Il triste fenomeno del “brown challenge” continua a colpire molte piscine in Spagna, portando alla chiusura di due strutture a causa di incidenti collegati.
Per chi non è a conoscenza di questa disgustosa tendenza, possiamo darvi delle informazioni. Negli ultimi anni, gli utenti di Instagram e TikTok si sono impegnati nel tentativo di far chiudere le piscine pubbliche facendo la cacca in acqua o rilasciandola da una borsa all’interno del loro costume da bagno.
Questo ha causato una grave crisi sanitaria pubblica, con il cosiddetto “scherzo” che ha già portato alla chiusura di oltre 300 piscine in Spagna, le quali devono essere pulite approfonditamente e rimanere chiuse al pubblico per 24-48 ore per legge.

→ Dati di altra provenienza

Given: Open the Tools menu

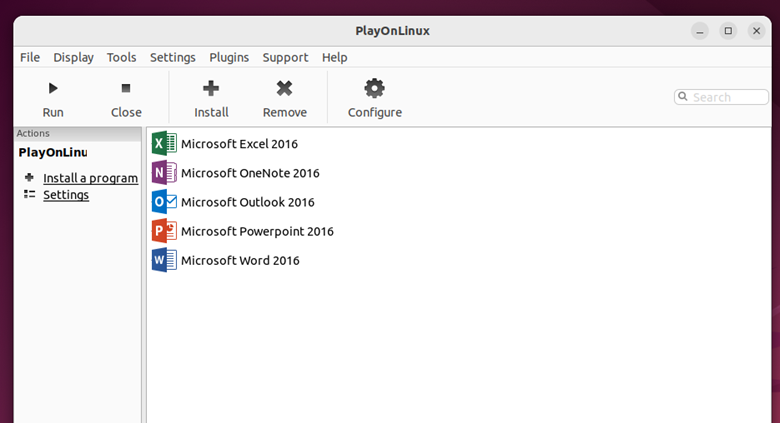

E ora, due piscine di un parco acquatico a tema caraibico si aggiungono alla lista delle vittime. Le chiusure hanno interessato un’area per adulti e un’altra per bambini presso il Caribe Aquatic Park all’interno del resort PortAventura World sulla Costa Dorata, nella provincia di Tarragona.
Popolare tra i turisti britannici e irlandesi, il parco acquatico attira circa 5,3 milioni di visitatori all’anno ed era pieno di turisti che sono stati invitati a uscire dopo che sono state scoperte delle feci in acqua.
I video presto sono stati condivisi sui social media, lasciando poco spazio all’immaginazione mentre si mettevano in atto le procedure di evacuazione. Un utente spagnolo che ha condiviso foto e video ha dichiarato: “Sono le 16:33 del pomeriggio e qualcuno ha appena defecato in piscina e ci hanno cacciati tutti. Questo non è virtuale, è la realtà . Se siete al Caribe Aquatic Park, lo avrete visto. Siamo tutti fuori dalla piscina.”
Un altro nuotatore coinvolto nelle chiusure ha descritto “momenti di tensione”, aggiungendo: “Entrambe le piscine, quella per adulti e quella per bambini, sono state completamente evacuate dopo che qualcuno ha apparentemente portato a termine il famoso “summer challenge”. Per fortuna, la pronta risposta dei bagnini e di tutto il personale del parco ha evitato che la situazione peggiorasse.”
Critici dei responsabili dell’atto si sono chiesti se davvero fosse necessario arrivare a tanto per fare uno scherzo, sottolineando le possibili conseguenze gravi di questo tipo di sfide.
Le autorità stanno cercando di contrastare questo comportamento disgustoso infliggendo multe salate, che vanno da 1.000 a 5.000 sterline, ai trasgressori. Coloro che vengono sorpresi, ovviamente, vengono banditi anche dalla piscina.
Attualmente, circa 50 municipi hanno emesso avvisi pubblici per cercare di porre fine a questo comportamento. Negli ultimi due anni, questo scherzo disgustoso ha causato gravi problemi per le piscine pubbliche in Spagna, molte delle quali sono utilizzate dalle famiglie o sono mete turistiche.
Oltre a dover rimanere legalmente chiusi a volte per due giorni mentre si effettua la pulizia e la filtrazione, le piscine devono testare l’acqua più volte per assicurarsi che sia sicura prima di riaprire. A volte è necessario svuotare completamente e riempire di nuovo la piscina, il che può rivelarsi estremamente costoso.
Questo perché le feci possono trasmettere virus che il cloro delle piscine non uccide, tra cui norovirus; batteri come Salmonella; e parassiti come Cryptosporidium. Se i nuotatori ingeriscono o inalano accidentalmente l’acqua sporca, possono verificarsi problemi come dolori addominali, vomito, febbre, diarrea e altro ancora.
I bambini sono i più vulnerabili poiché ingeriscono più acqua mentre nuotano. È importante che le autorità continuino ad adottare misure rigorose per fermare questo comportamento ripugnante e mantenere sicure le piscine pubbliche per tutti i visitatori.